岸田内閣の支持率が回復したのは、私が「10兆円行進曲」と呼ぶ政策の影響もある。国際卓越研究大学に10兆円ファンド、子ども予算の倍増(現状約10兆円規模の「家族関係社会支出」を倍増すると、2月の衆院予算委員会で答弁。のちに答弁修正)と、次々にテーマを出しては10兆円単位の予算を気前よくつけていく。

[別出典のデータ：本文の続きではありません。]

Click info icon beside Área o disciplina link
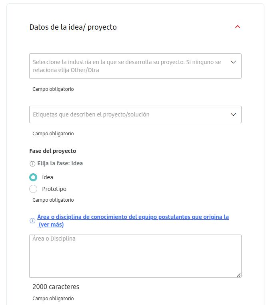 coord(32,221)
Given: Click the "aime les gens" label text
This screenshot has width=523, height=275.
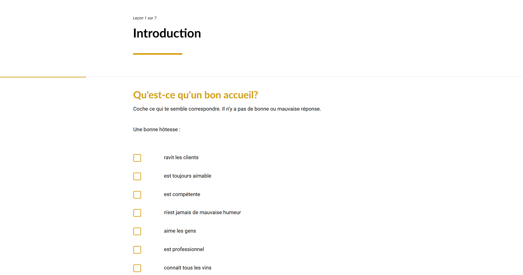Looking at the screenshot, I should tap(180, 231).
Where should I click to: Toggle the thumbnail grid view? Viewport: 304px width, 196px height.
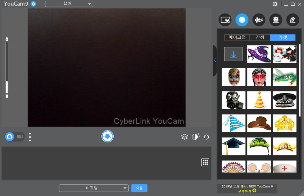(x=205, y=162)
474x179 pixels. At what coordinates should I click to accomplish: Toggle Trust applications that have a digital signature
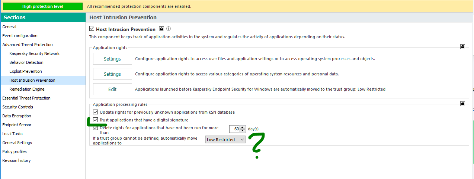pos(96,120)
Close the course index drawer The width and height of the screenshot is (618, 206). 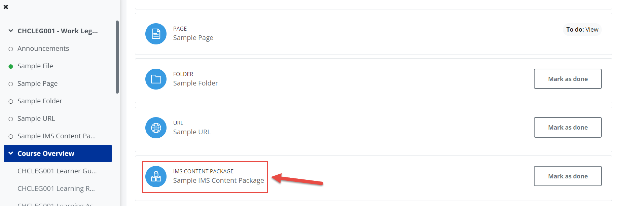(x=6, y=7)
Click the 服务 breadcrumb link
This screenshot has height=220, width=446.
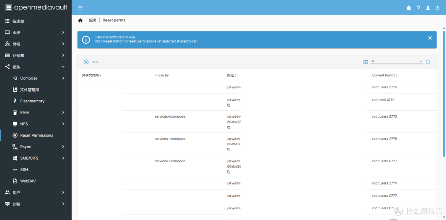[x=93, y=20]
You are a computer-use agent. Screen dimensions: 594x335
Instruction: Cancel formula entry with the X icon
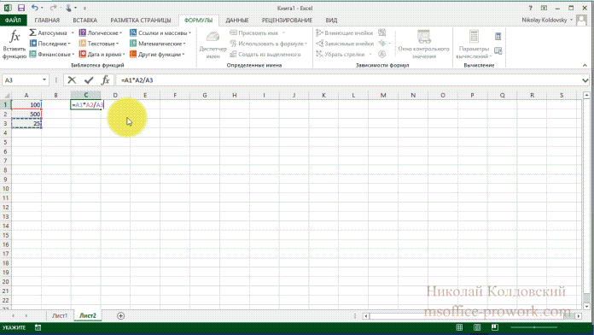pos(72,80)
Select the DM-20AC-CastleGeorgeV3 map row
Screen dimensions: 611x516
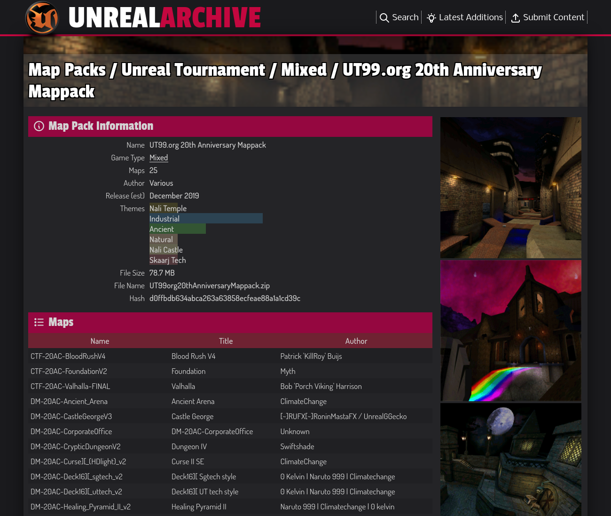click(x=71, y=416)
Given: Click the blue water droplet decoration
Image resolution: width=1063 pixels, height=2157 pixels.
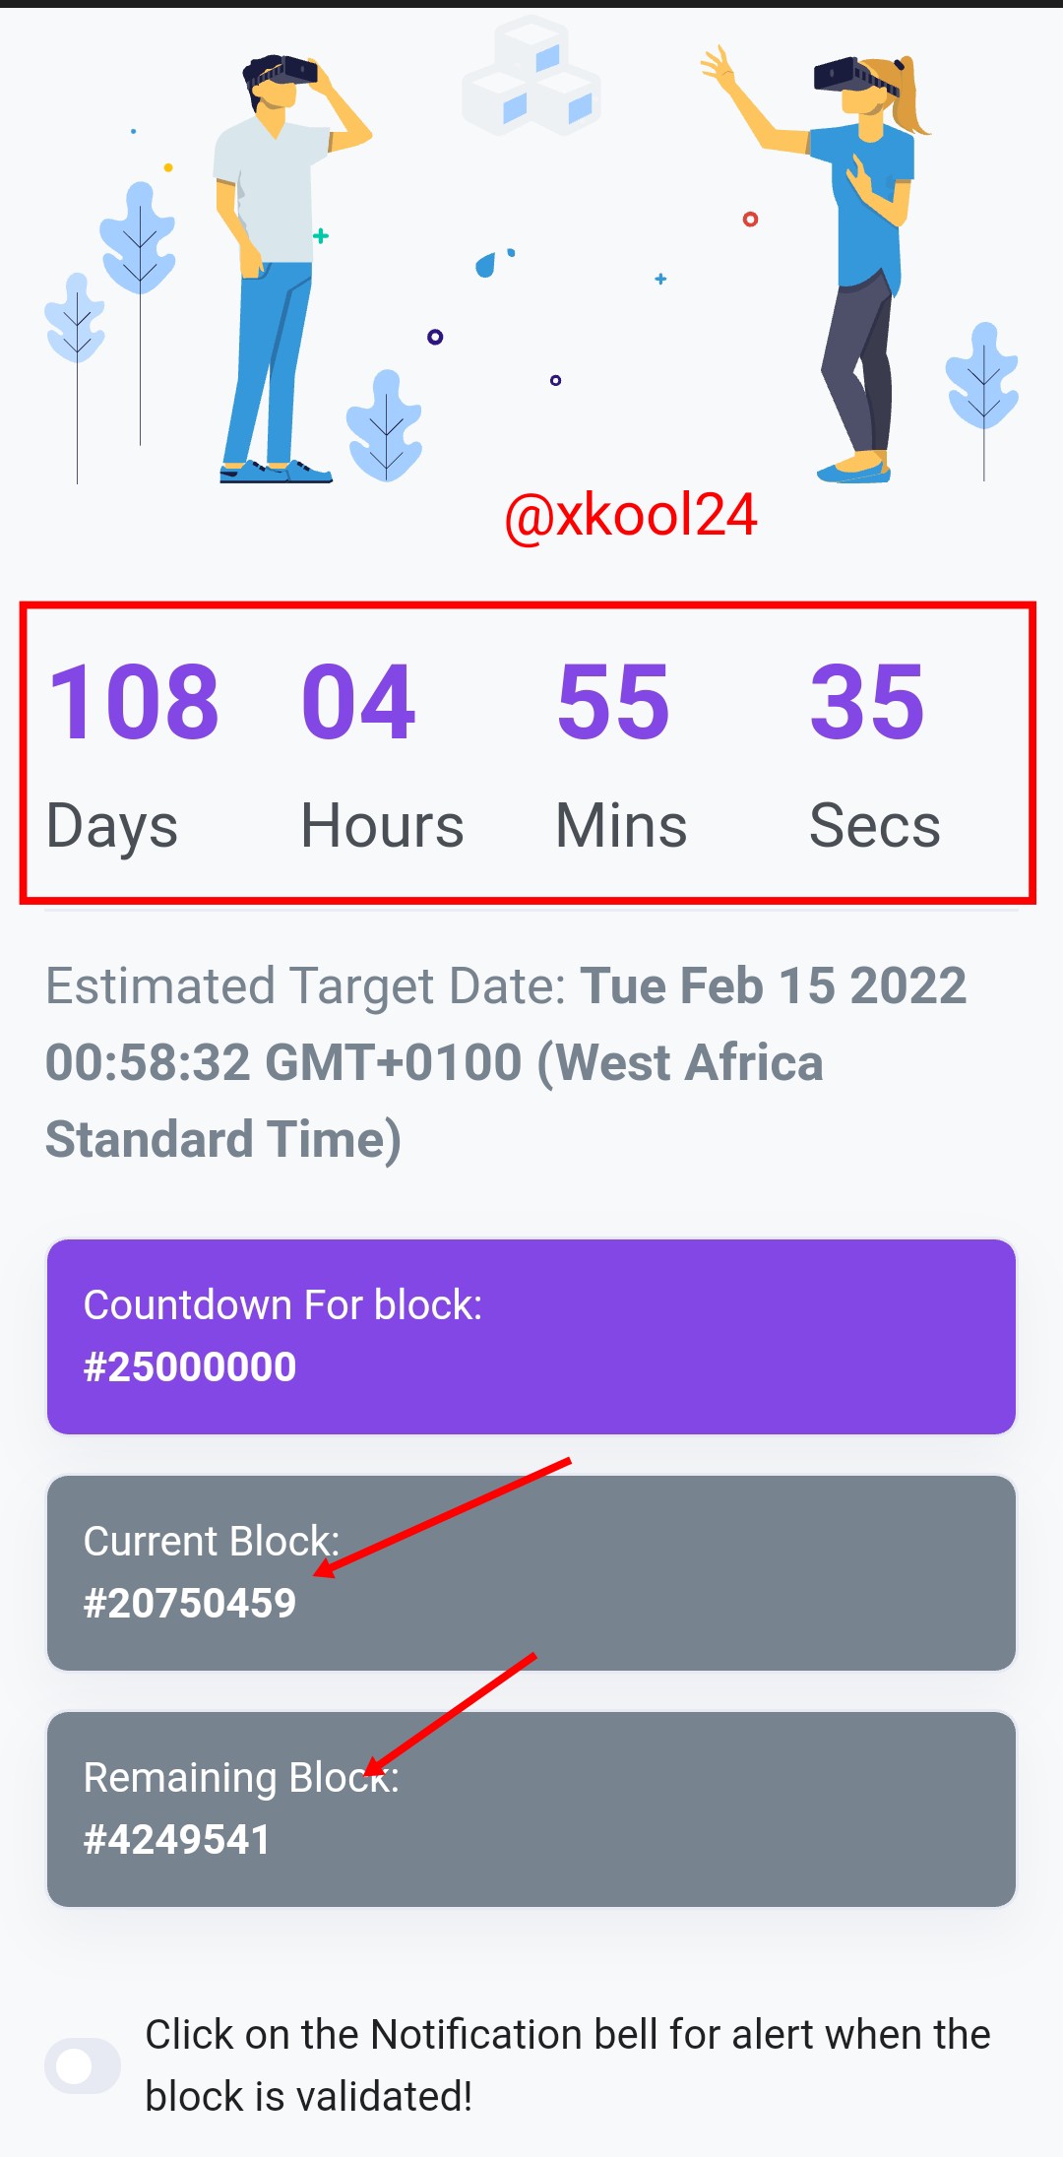Looking at the screenshot, I should 485,266.
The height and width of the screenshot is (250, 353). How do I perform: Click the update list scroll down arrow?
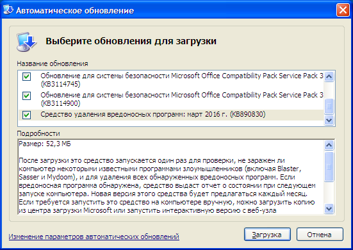(x=329, y=120)
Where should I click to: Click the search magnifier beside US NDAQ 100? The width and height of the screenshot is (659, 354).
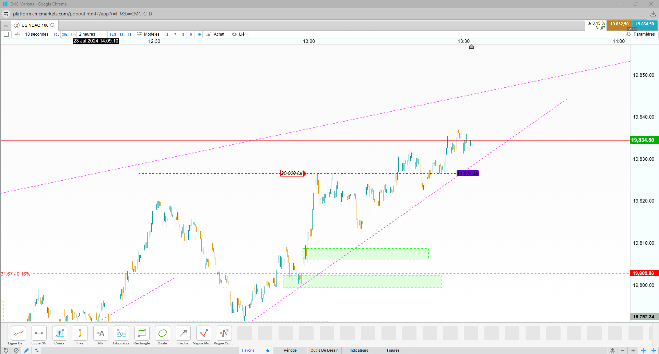[53, 25]
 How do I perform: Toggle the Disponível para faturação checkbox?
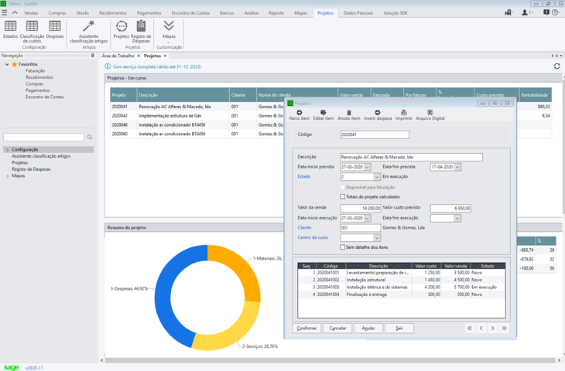[x=343, y=187]
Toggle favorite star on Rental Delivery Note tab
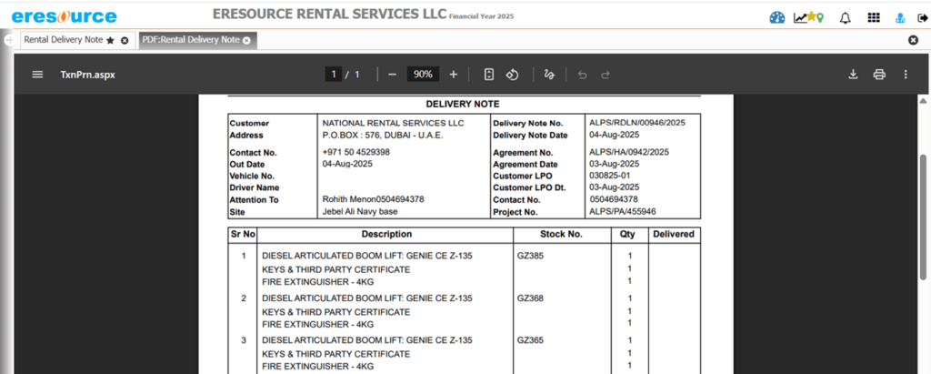 click(x=110, y=40)
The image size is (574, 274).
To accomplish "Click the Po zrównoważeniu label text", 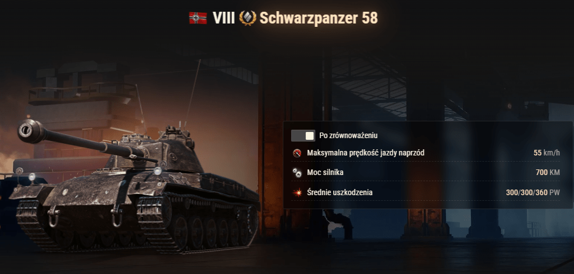I will pos(348,135).
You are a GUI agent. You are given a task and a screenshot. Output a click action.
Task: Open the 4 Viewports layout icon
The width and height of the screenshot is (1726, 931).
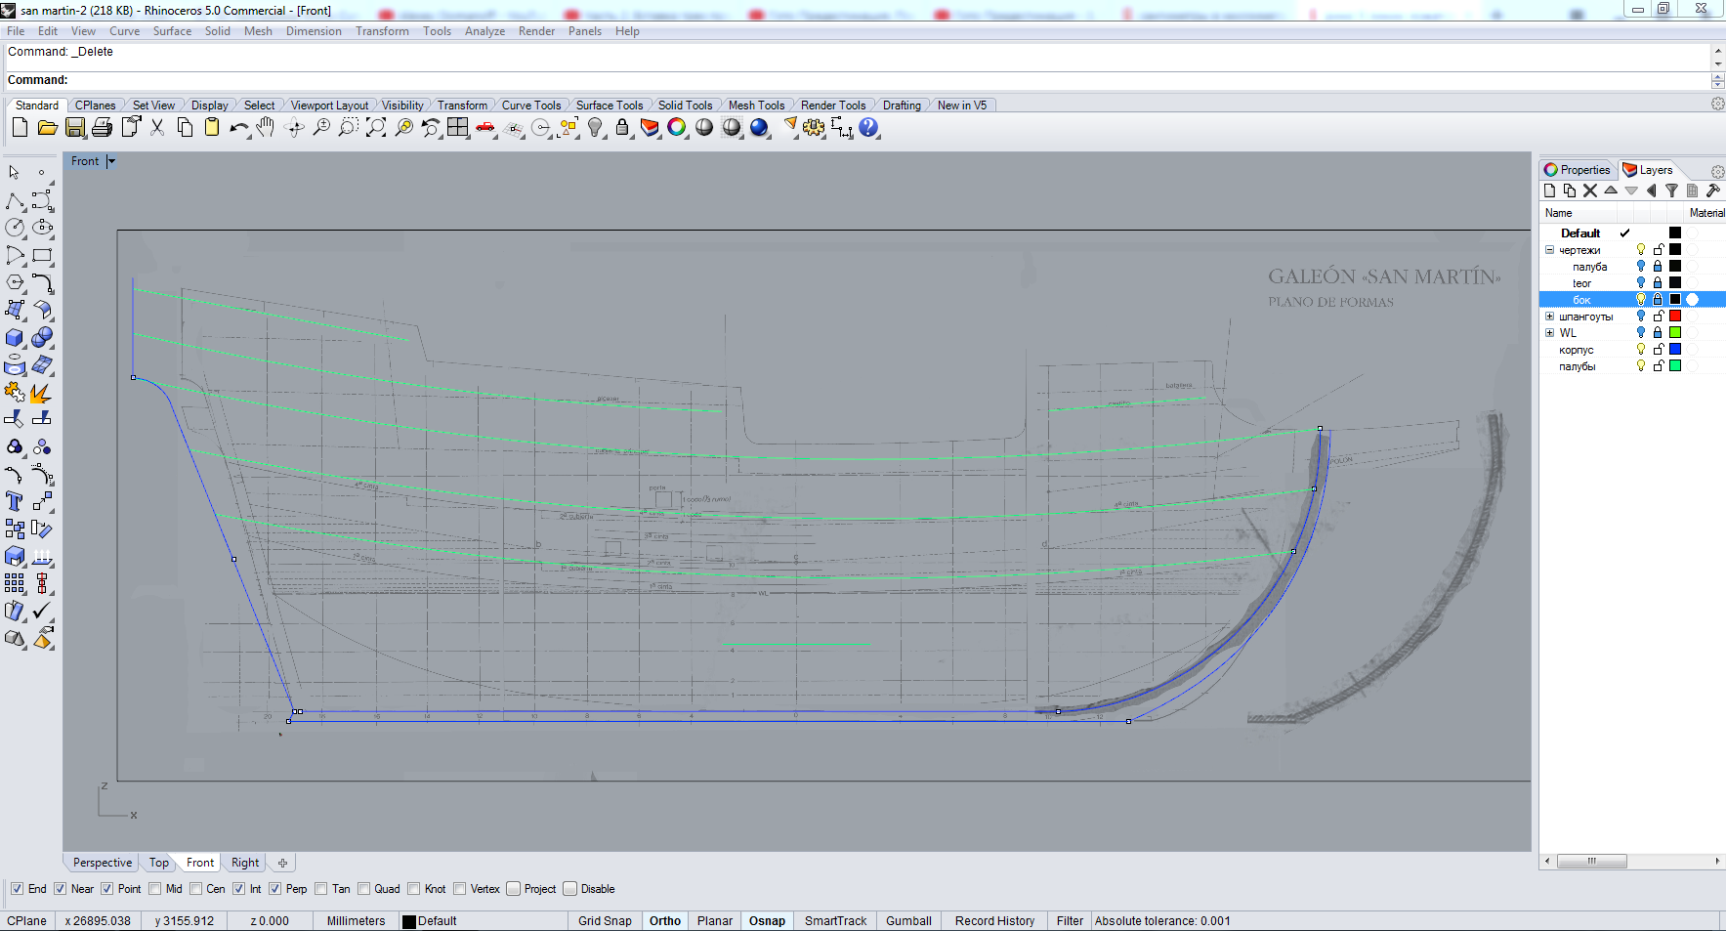click(458, 128)
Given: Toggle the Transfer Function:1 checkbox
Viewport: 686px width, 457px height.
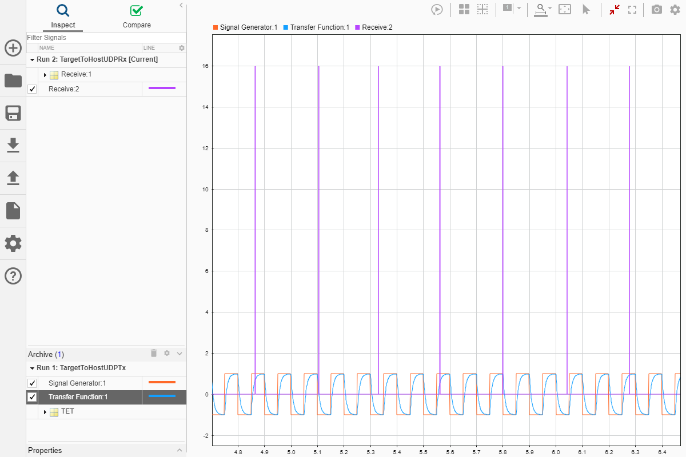Looking at the screenshot, I should point(32,397).
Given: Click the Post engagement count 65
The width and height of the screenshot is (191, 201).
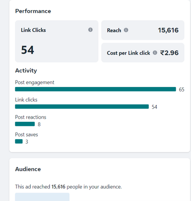Looking at the screenshot, I should pyautogui.click(x=182, y=89).
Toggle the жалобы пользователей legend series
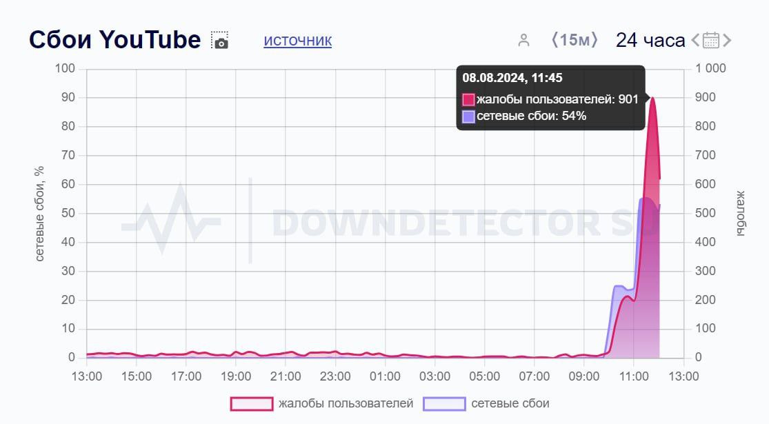This screenshot has height=424, width=769. [x=345, y=403]
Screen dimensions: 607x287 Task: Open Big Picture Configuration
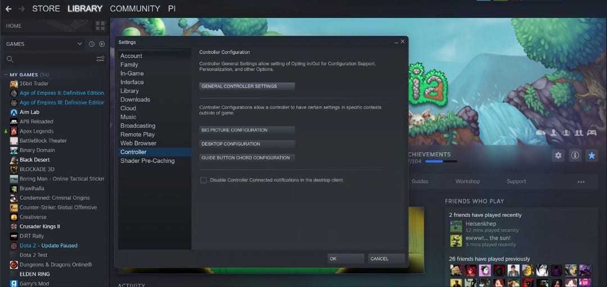tap(247, 130)
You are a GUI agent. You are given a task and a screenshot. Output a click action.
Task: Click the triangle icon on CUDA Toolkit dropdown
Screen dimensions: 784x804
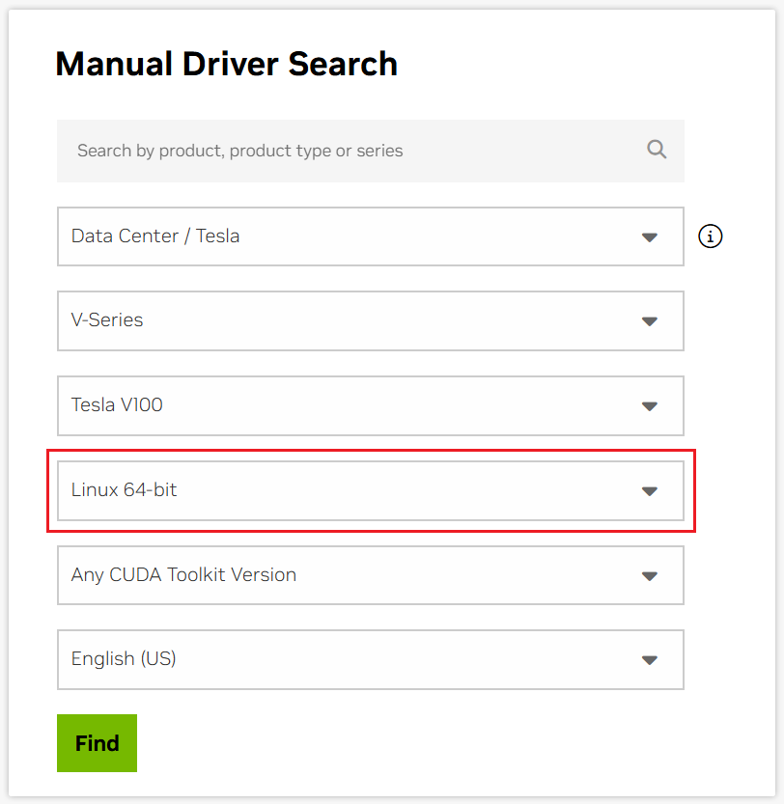coord(649,576)
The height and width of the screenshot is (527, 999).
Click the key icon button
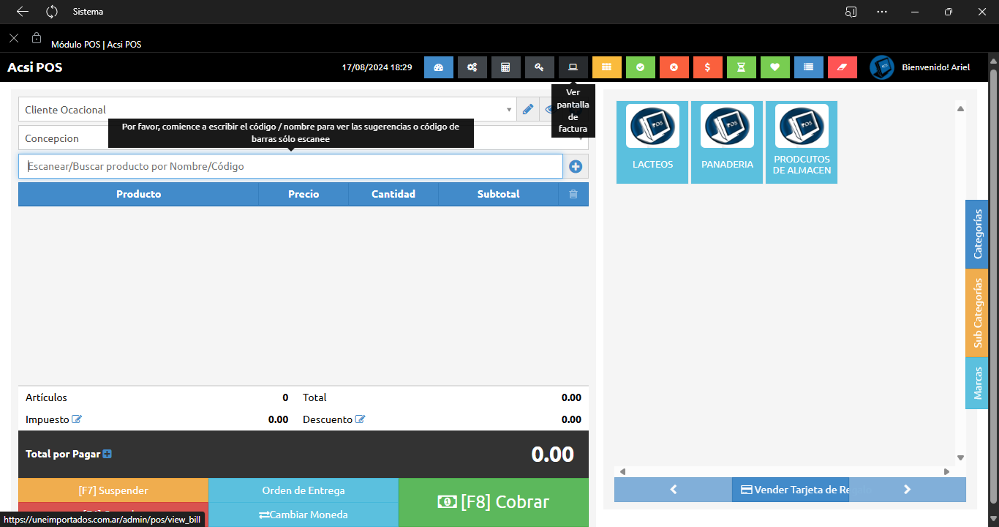click(x=539, y=67)
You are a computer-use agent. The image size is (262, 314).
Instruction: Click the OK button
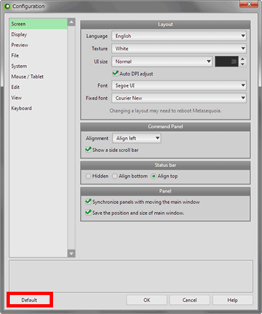point(147,300)
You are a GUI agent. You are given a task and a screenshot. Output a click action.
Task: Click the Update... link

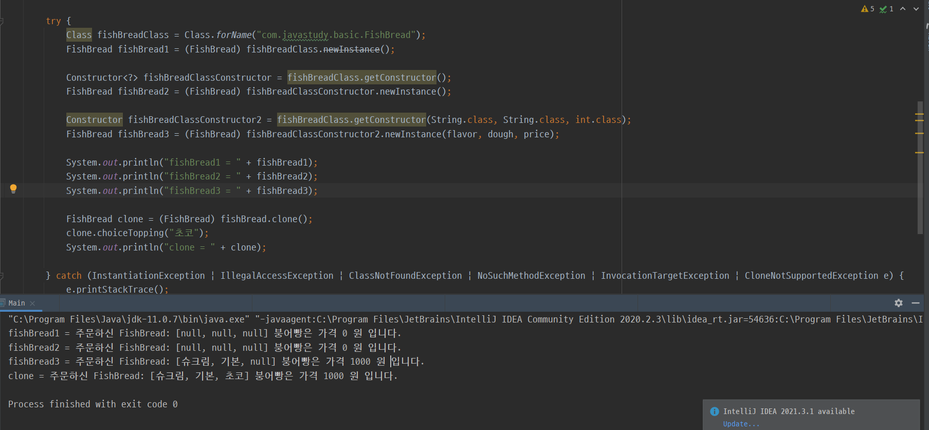coord(741,424)
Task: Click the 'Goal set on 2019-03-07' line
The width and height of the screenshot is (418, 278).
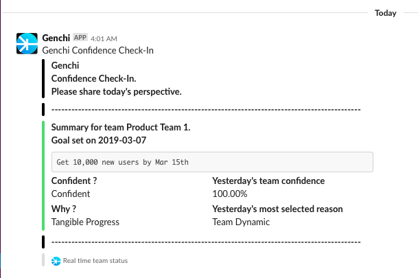Action: pos(98,141)
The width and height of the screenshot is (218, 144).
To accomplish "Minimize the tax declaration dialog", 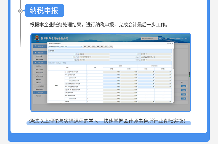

アメリカでは政府の総負債残高が約32兆ドルとなり、法定上限を突破した。議会と上限引き上げで合意できなければデフォルトする。バイデン米大統領は今回のサミットへの出席も危ぶまれたほどで、会期中も頭の中は議会との交渉でいっぱいだったはずだ。アメリカ政府の総負債残高法定上限は、GDP比で120%超。政府債務が約250%の日本で岸田首相がポンポン予算をつけていくのとは対照的である。

精力的な外交と10兆円行進曲で、岸田内閣の支持率は上がった。しかし、日本が抱える大問題については放置したままである。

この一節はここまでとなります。